[start of Source excerpt]
John Lynch. (Courtesy 49ers)

Kolsky: Why 8-20 under Shanahan is nothing to worry about … yet

The San Francisco 49ers are a resounding disappointment by most reasonable standards. That this statement has been true for four straight years — and most years since 1999 — is understandably distressing to a demanding fan base.

In defending a regime that has produced an 8-20 record through most of two seasons, it’s important to lead with this truism: NFL dominance is not a birthright (though I understand why many thirty-something 49ers fans feel it ought to be).

Being consistently good in the NFL is one of the hardest things to do in sports; it’s virtually impossible without a steady, capable front office and coaching regime. Jed York seems to have figured that out, based on his decision to give Kyle Shanahan and John Lynch corresponding six-year contracts.

While mistakes have been made, and there is plenty wrong right now, I believe the overall program remains soundly headed in the right direction. Perhaps it pays to start with the mistakes — and despite higher-profile problems with draft picks, the most damaging and concerning errors have come in free agency.

It’s easy to point to two guys who played an awful lot on Sunday — Weston Richburg and Malcom Smith. Both were signed to be starters, and both seem to have a propensity for visible struggles.
[end of Source excerpt]
[start of Recorded data]
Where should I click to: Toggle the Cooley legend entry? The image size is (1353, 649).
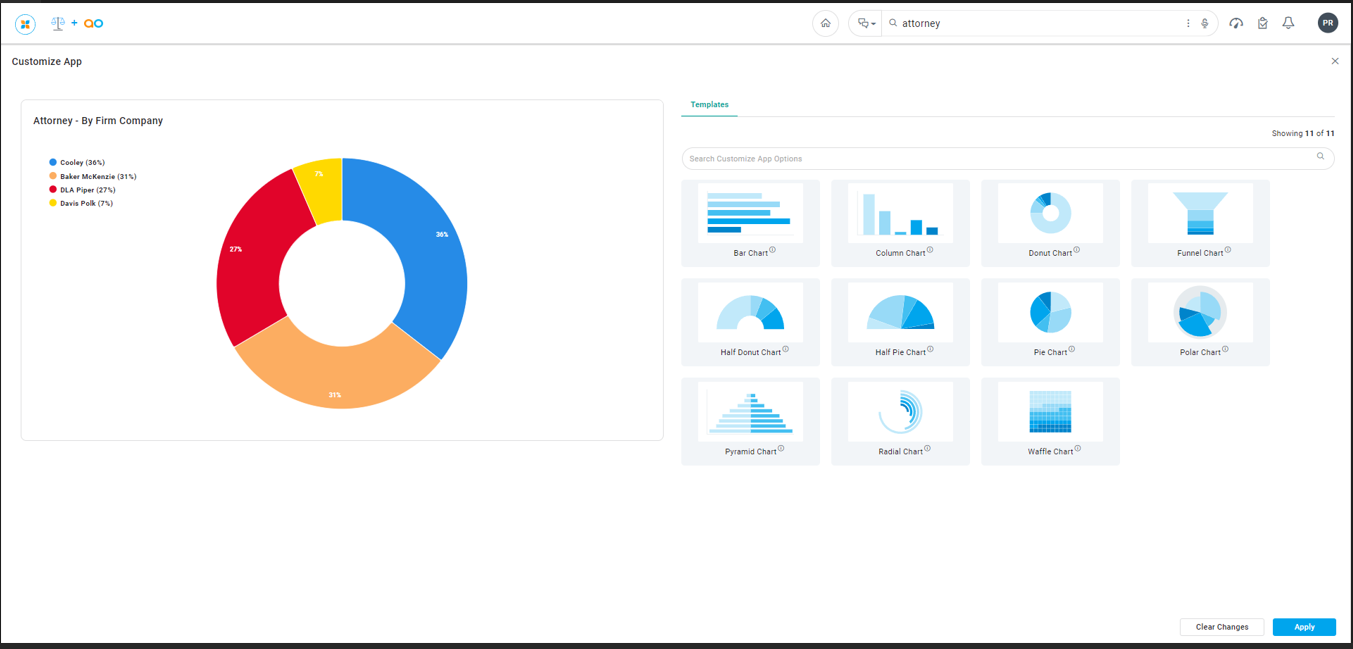(x=81, y=162)
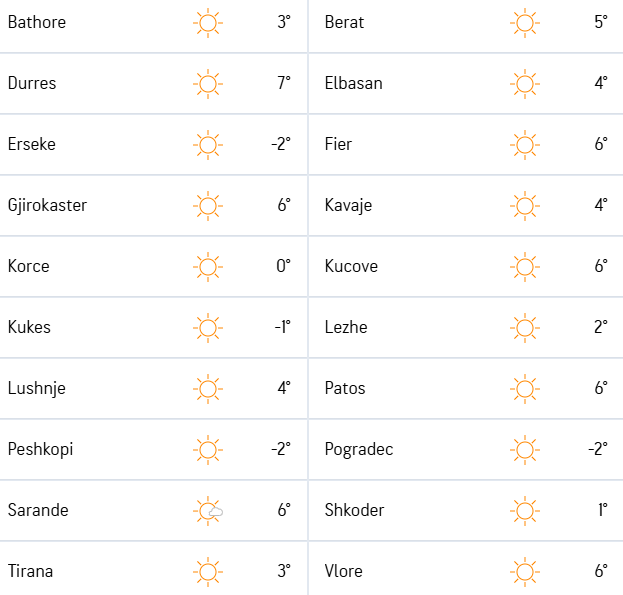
[end of Recorded data]
**Task requirements**.
[A] Reproduce the stretch of the 49ers column from "Being consistently good" through "corresponding six-year contracts.".
[B] Condense the paragraph of the 49ers column that begins "Being consistently good in the NFL" into two shorter sentences, keeping its main facts.
The lines after the 49ers column are separate material with no connection to it.

**Per-task outputs**.
[A]
Being consistently good in the NFL is one of the hardest things to do in sports; it’s virtually impossible without a steady, capable front office and coaching regime. Jed York seems to have figured that out, based on his decision to give Kyle Shanahan and John Lynch corresponding six-year contracts.

[B] Sustained success in the NFL is among the hardest things in sports and is nearly impossible without a steady, capable front office and coaching regime. Jed York appears to have recognized this, having given Kyle Shanahan and John Lynch matching six-year contracts.